While not the last thing that BuzzSumo does, the last thing we’ll cover here is Alerts. This is a way for you to stay on top of all the things you’ve been using BuzzSumo to research. It’s essentially a listening feature, monitoring the web for mentions of the things you might be researching in BuzzSumo. There are six different categories you can customize alerts in: Brand (for your brand), Competitors, Backlinks, Website Content, Keywords and Authors. You set the terms you want to monitor for each, and then you can get alerts when the platform finds new content mentioning the terms you specified. There’s a halfhearted attempt at creating something analytical here, with a low impact graph showing total mentions over time. If you’re looking at brand mentions, you can overlay competitors here and see who’s getting talked about, but also: so what?
More important here is the keyword alert. The truth is, no matter what topic you’re generating content for, you’re going to run out of ideas. And the more niche your business is, ideas from other sources will be fewer and further between. These alerts are crucial for making sure you never miss a piece of potential inspiration.

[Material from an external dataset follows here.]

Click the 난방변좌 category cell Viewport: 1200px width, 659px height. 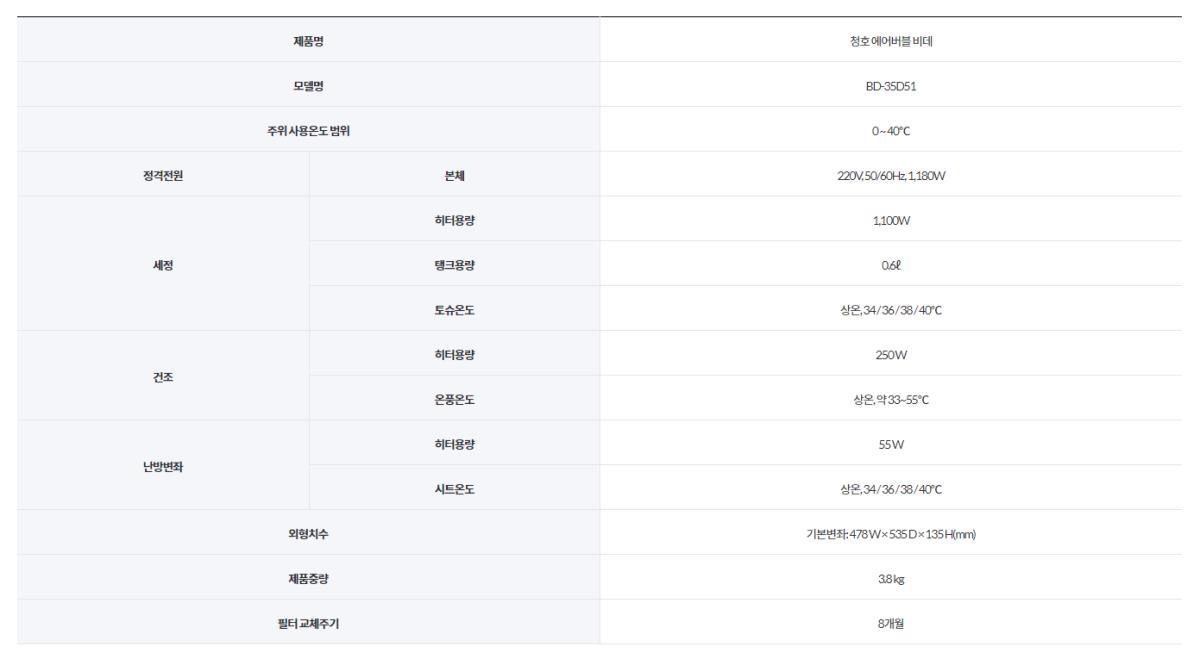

BuzzSumo is mostly a standalone product, and as such the team hasn’t invested in creating any ready made integrations into other platforms. This isn’t to say there’s never a need to do this—maybe you want to funnel your data into some internal reporting tool, for one—but BuzzSumo isn’t making them for you. With the BuzzSumo API and a talented developer, though, you could integrate the platform on your own.
And, while not technically an integration—worth mentioning is BuzzSumo’s Chrome extension, which lets you analyze any page you’re on. This is great for on-the-spot research when you find yourself at a relevant page. Or, if you’ve followed a link from the platform out to the content, you don’t need to keep switching back and forth between tabs to remind yourself of its performance. A click on the extension brings up all the information that you get on the platform—total engagements, engagements by channel, backlink info, and more—and lets you save the page directly to one of your projects.
In this age of the influencer, it’s important to remember that content marketing is far from dead. Influencers are really just a layer on top of the content, another mechanism to make sure it reaches as many people as possible. The content itself is still very important, the most authentic and organic way of appealing to audiences. And, wow, does BuzzSumo have a handle on all that content.
It’s true you’re not getting the deepest data—it’s all very much focused on understanding content performance, and not so much on understanding audiences. But with over 8 billion articles indexed, and over 5 years of historical data, there’s quite a lot of it. It’s more than enough to be able to identify trends, and to get an idea of what works and what doesn’t. And with millions of new items of content added to the platform every day, there’s a limitless pool of inspiration for marketers to draw from.